A divorce changes virtually everything in the lives of the parties involved. Finances are certainly part of those changes, regardless of the length of the marriage. It is important for both parties in a Pennsylvania divorce to understand those changes and prepare themselves in order to financially survive a divorce and to ensure fairness as the proceedings move forward.
One important step to take is to divide accounts and assets. One party’s credit score can take a hit if assets or accounts are in both names and the other party does not pay on time or at all. Mortgages and car loans should be settled. Refinancing can be the key to protecting finances or selling the property if refinancing is not possible.
For a couple, it is common to have a spouse listed as a beneficiary on retirement accounts and insurance policies. Updating beneficiary designations should be a priority. Also, important estate planning documents, such as a will and power of attorney, should be updated as well to ensure current wishes are upheld.

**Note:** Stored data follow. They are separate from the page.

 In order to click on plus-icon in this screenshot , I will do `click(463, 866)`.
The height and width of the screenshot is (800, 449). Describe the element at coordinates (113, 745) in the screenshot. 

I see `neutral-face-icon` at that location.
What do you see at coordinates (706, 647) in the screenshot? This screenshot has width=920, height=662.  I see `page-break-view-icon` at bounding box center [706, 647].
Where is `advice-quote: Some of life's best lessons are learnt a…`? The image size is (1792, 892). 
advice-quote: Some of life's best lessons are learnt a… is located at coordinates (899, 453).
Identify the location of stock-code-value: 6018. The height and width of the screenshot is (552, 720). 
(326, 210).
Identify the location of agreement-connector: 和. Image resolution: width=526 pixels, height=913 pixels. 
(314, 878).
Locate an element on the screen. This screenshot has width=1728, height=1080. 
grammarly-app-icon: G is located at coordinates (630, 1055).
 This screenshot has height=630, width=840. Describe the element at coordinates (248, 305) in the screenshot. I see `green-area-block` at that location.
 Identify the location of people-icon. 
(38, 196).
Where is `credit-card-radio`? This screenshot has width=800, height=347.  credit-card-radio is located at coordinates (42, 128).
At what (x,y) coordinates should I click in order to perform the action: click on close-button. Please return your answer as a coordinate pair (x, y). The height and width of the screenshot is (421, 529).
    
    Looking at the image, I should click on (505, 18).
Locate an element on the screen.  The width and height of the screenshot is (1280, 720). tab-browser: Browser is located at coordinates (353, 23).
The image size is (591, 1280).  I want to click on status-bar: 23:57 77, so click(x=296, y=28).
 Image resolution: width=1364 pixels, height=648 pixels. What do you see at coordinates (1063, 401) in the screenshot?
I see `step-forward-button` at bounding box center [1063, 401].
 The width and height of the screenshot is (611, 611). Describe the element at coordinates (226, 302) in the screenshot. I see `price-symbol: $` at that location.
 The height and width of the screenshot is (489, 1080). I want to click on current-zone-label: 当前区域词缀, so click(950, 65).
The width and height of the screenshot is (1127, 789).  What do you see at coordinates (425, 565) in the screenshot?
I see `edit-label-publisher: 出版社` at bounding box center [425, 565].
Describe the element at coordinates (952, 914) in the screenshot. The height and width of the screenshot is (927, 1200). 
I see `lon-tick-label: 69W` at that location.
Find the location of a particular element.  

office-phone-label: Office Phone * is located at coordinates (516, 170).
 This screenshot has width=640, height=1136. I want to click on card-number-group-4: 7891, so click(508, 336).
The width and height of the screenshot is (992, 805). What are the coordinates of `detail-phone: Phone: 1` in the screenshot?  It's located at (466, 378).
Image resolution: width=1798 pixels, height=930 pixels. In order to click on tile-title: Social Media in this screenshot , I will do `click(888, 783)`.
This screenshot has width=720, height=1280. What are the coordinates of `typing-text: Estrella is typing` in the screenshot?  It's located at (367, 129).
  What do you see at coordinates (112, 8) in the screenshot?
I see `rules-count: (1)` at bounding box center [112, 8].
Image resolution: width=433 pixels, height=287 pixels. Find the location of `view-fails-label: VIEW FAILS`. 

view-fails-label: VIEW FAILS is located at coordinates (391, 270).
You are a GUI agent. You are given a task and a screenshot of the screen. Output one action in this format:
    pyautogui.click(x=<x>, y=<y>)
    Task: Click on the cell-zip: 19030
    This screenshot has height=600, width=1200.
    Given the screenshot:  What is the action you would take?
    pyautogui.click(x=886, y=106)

It can be easy to get bogged down in the emotional toll and changes a divorce may pose. Acting to protect finances now and in the future is not something that can be overlooked or put on the back burner. Anyone in Pennsylvania who is in the midst of a divorce may benefit from making a list of financial issues, accounts and relevant assets in order to ensure that each aspect of the financial impact of a divorce can be explored properly in settlement negotiations and/or before the court.